Publisher: OUP Oxford
ISBN: 0191543233
Category : History
Languages : en
Pages : 398
Book Description
In 1789 the French Revolution opened with a cosmopolitan flourish and progressive observers across the world hailed a new era of international fraternity, based on a new kind of politics. Foreigners were welcomed to France, to enrich the regenerated nation and to become citizens. By the Terror of 1793-94, however, this universalist promise had all but died. Some foreigners in France were guillotined, hundreds of others were jailed, expelled, watched closely and were obliged to carry special identity cards. How and why foreignors were squeezed out of French social and political life- and to what extent- is the subject of this book.
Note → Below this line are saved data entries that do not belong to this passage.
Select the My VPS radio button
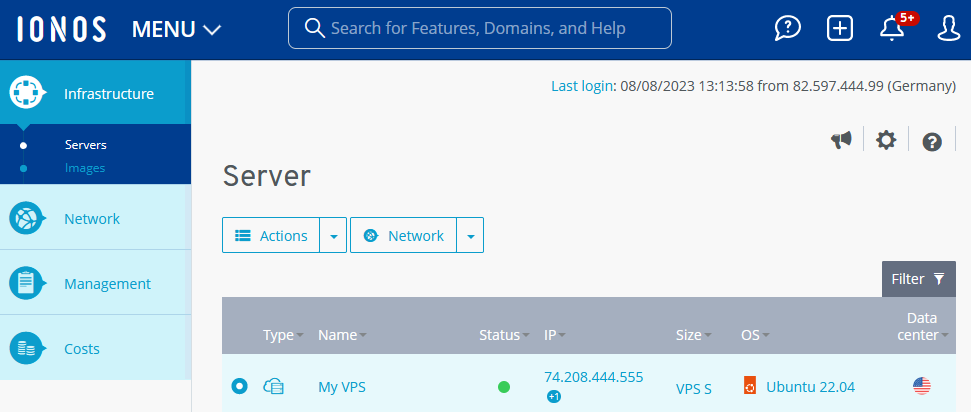Screen dimensions: 971x412 [x=239, y=386]
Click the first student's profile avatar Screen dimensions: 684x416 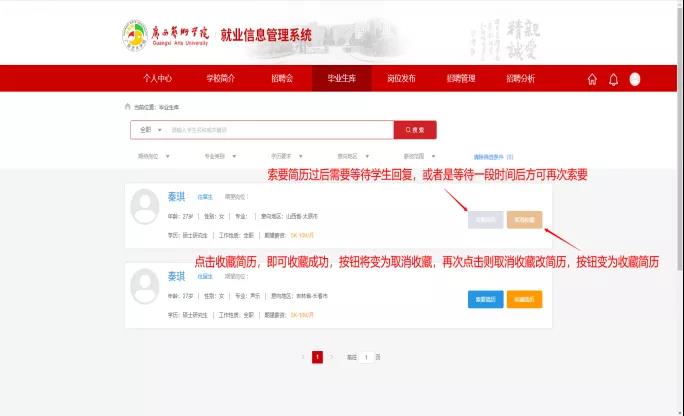click(x=146, y=207)
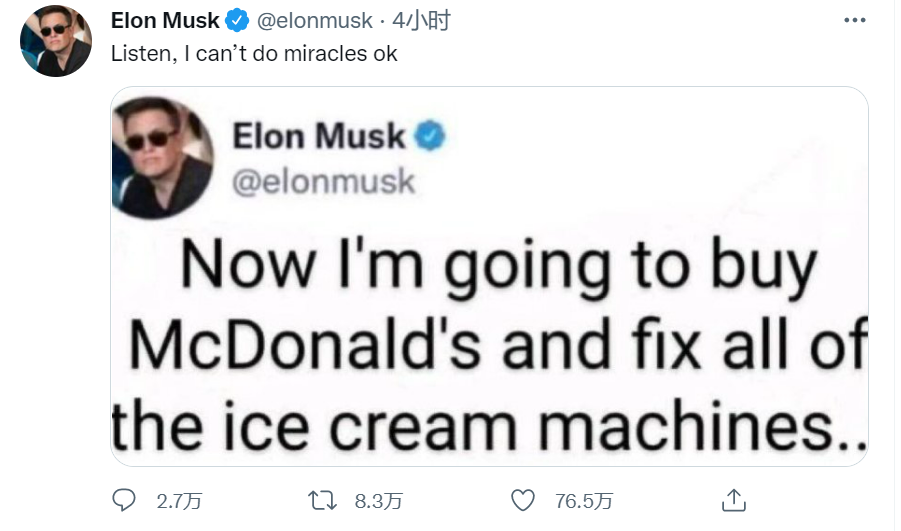Retweet using the retweet arrows icon
Screen dimensions: 901x531
[x=322, y=501]
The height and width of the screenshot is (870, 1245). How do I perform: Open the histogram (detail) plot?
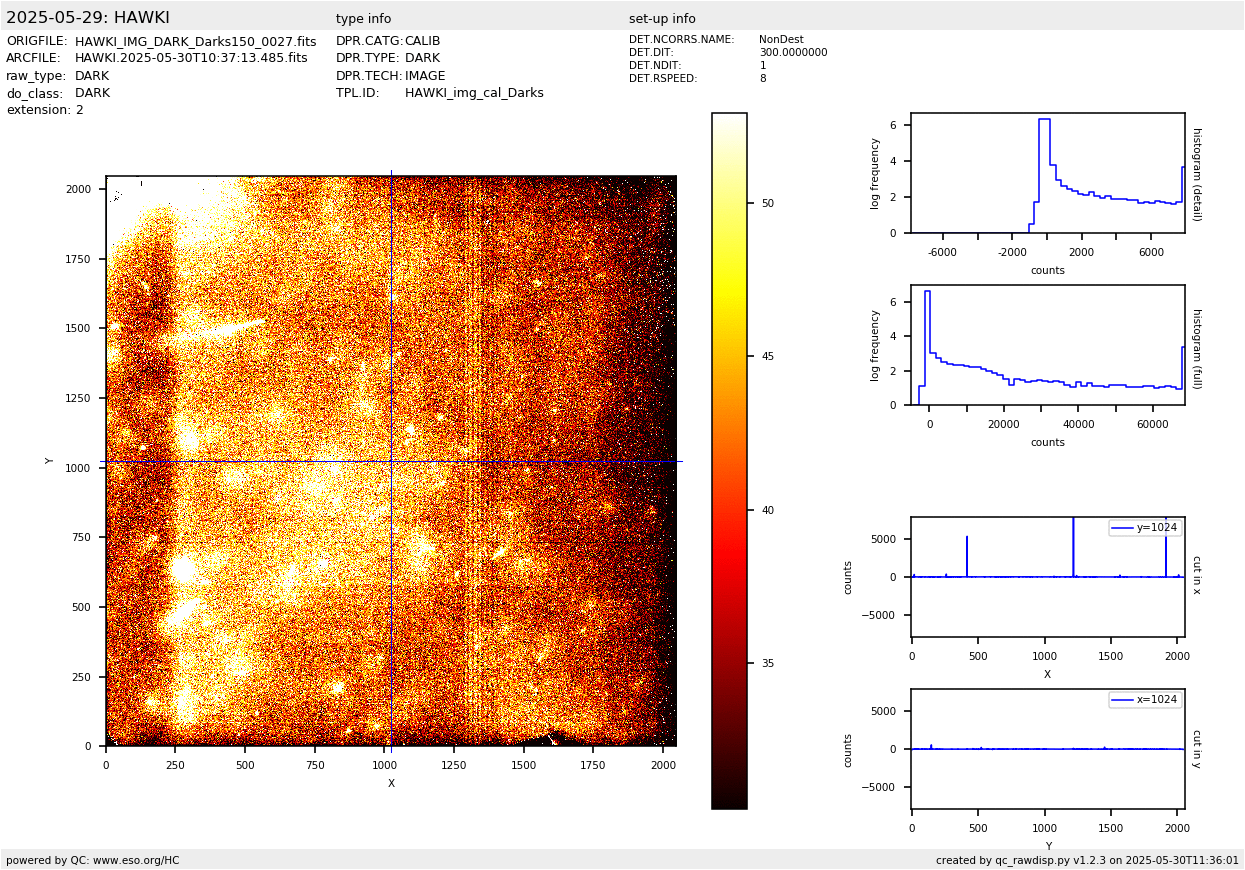(x=1047, y=173)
Besides such issues as citizenship, nationality, passports and surveillance, this study considers the experience of specific types of foreignors, like those who served in the French army; in the clergy; foreign radicals or patriots; and those who contributed to French economic life. The dramatic transformation in the fortunes of foreignors during the revolution reveals much about the origins of modern concepts of nationality and citizenship and the development of national identities. In defining the limit of the nation, the revolutionaries and foreignors alike faced difficulties which have particular ressonance today.